Stored entries:
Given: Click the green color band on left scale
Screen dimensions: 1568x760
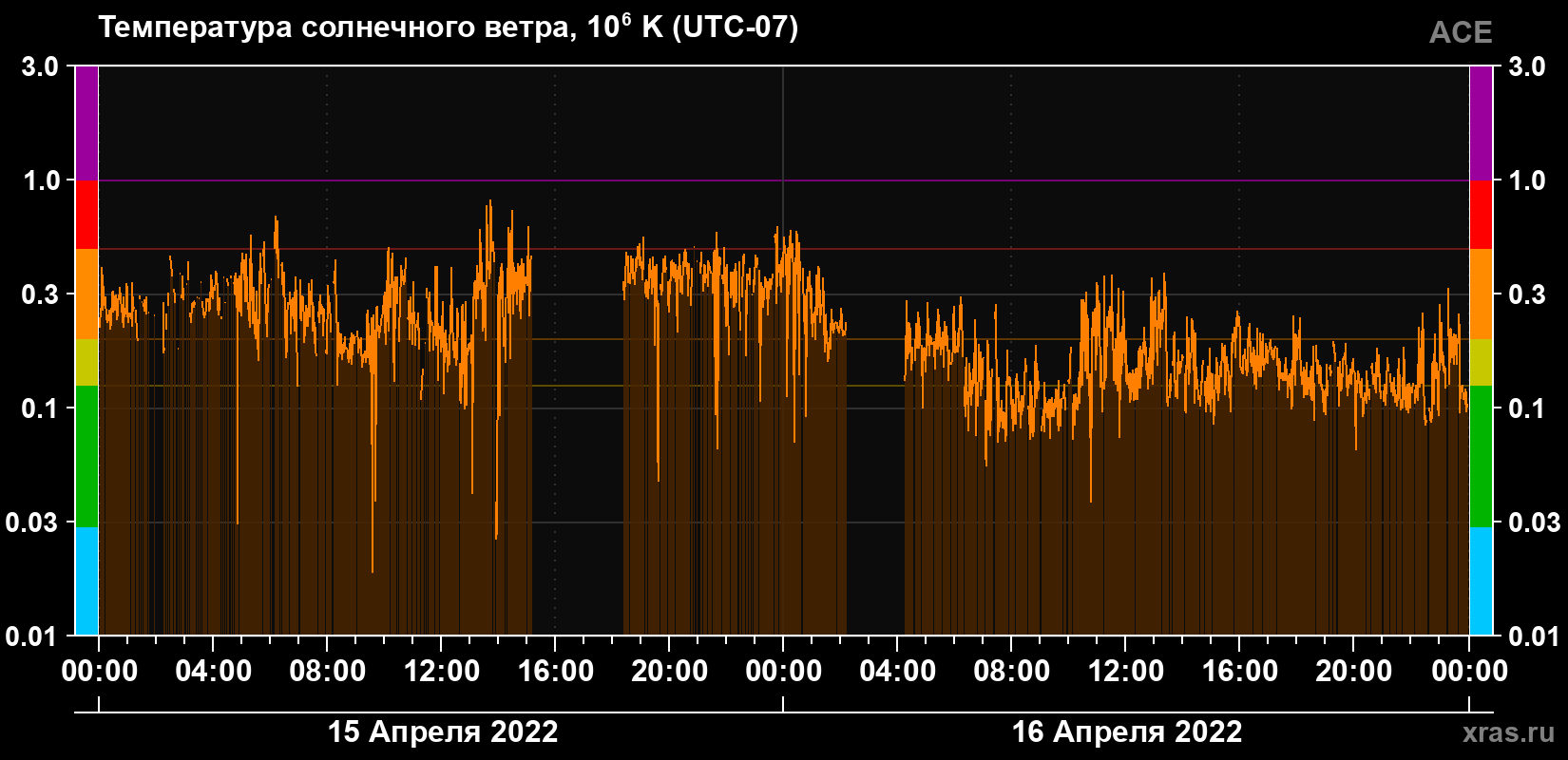Looking at the screenshot, I should pyautogui.click(x=86, y=456).
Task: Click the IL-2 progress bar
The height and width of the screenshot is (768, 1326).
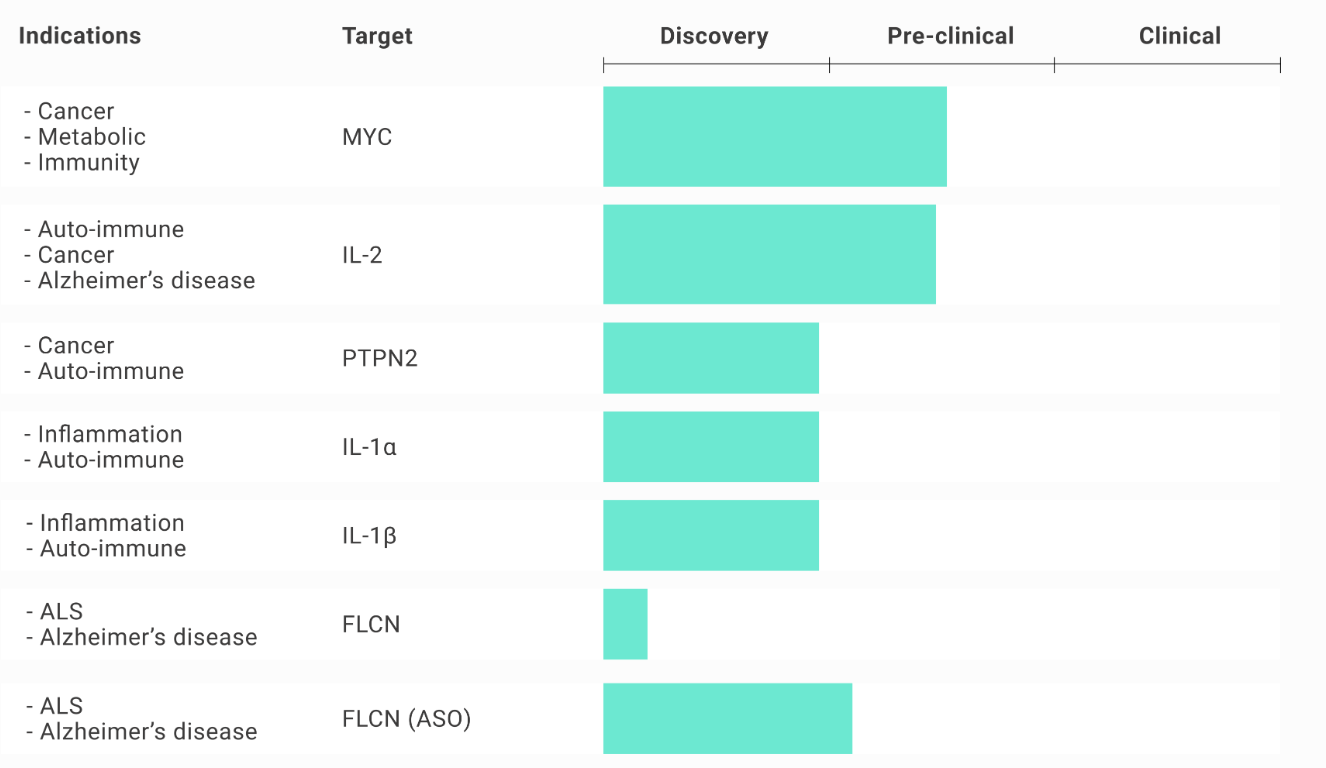Action: 769,254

■ WHAT THE TASK REQUIRES
Extract everything in the records from the line containing "Task: Click the IL-2 progress bar" down to the last line of the records, both included, and leave the pictures out of your copy.

■ ANSWER TO THIS TASK
Task: Click the IL-2 progress bar
The height and width of the screenshot is (768, 1326).
Action: 769,254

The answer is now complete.